En Mt 18, 18, « Tout ce que vous vous lierez sur la
terre sera considéré au ciel comme lié et tout ce que vous aurez délié sur la
terre sera tenu au ciel pour délié ».Cette phrase conclue un certain
nombre de versets dont l’un est lié à la
joie qu’il y a a pour un pasteur quand il retrouve la brebis égarée (conversion)
et les autres à la nécessité d’aider le frère à ne pas rester dans son péché
(son erreur), et donc s’il le reconnaît de lui permettre de rester dans la
communauté et de l’en exclure. Le garder c’est le délier, le mettre dehors
c’est le lier.
En Jn 20, 23 il s’agit de remettre les péchés et là il s’agit
je pense de tout autre chose. Car le péché en soi, surtout dans le premier
testament a toujours une contre partie sacrificielle : on offre quelque
chose pour se faire pardonner, on doit rendre. Or Jésus ayant payé la dette
globale liée au péché (rémission) désormais il s’agit bien d’un pouvoir de
libération.. Si on reprend le texte on peut lire que Jésus commence par donner
sa paix, il envoie ensuite les apôtres en mission (ne restez pas enfermés dans
cette pièce, sortez) il donne son Esprit en soufflant sur eux et dit
explicitement : à qui vous remettrez ses péchés ils seront remis, à qui
vous maintiendrez ses péchés ils seront maintenus ».

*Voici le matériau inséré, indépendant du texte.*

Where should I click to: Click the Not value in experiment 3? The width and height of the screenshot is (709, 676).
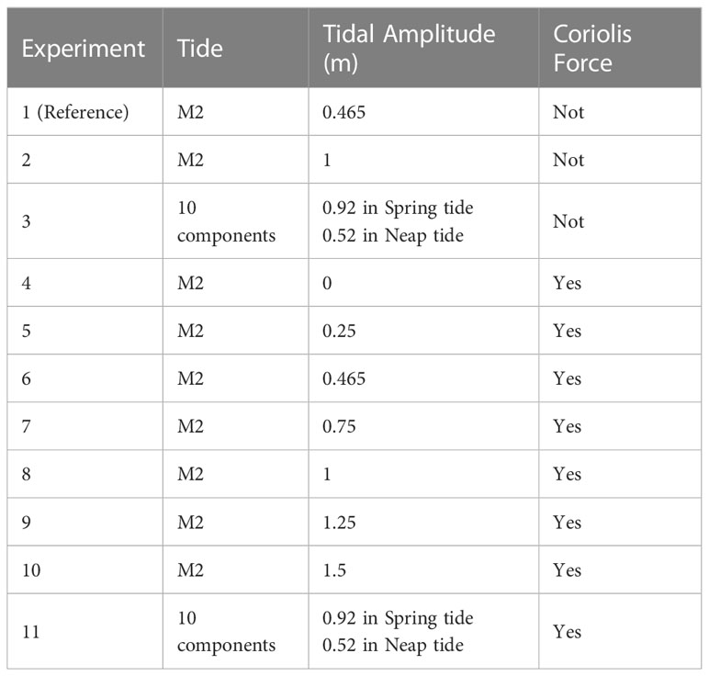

En d’autres termes il ne s’agit plus seulement du permis/
défendu, mais de libérer ou de ne pas libérer du poids, de la dette liée au
péché. Il y a cette parabole d’un homme qui doit une somme astronomique à son
Maître, qui doit donc être mis en prison lui et sa famille et qui se voit
délivré de cette peine, de cette dette , car le maitre se laisse émouvoir. Le
pardon est une chose, la rémission c’est à dire la dette c’est autre chose.
Délier c’est couper
ce lien pathogène, c’est remettre debout, c’est rendre à l’humain sa dignité et
sa capacité de se reconnaître aussi dans un autre lien (ce que fait la femme en
louant Dieu), un lien qui restitue l’humanité. Mais cela peut-être aussi
enlever ce que l’on doit payer quand on a commis un de ces péchés recensés dans
les livres de l’Exode et du Lévitique..
Jésus qui a reproché aux scribes de lier de pesants fardeaux
sur les épaules de ceux qui viennent les consulter (savoir ce qui est permis ou
défendu par la loi de Moïse) , donne d’autres règles à ses apôtres. Ils ont le
pouvoir de permettre à quelqu’un qui reconnait avoir commis une faute, de
couper ce lien qui le lie à sa faute, d’être à la fois libéré de l’esclavage du
péché mais aussi de la dette qui est liée à la faute, et et d’entrer dans une
vie renouvelée, vie qui permet de se tourner vers Dieu .
Reconnaître que l'on est lié (entravé, prisonnier) pouvoir nommer ce qui rend esclave, en être délié permet alors la relation vraie avec soi , avec les autres et avec Dieu.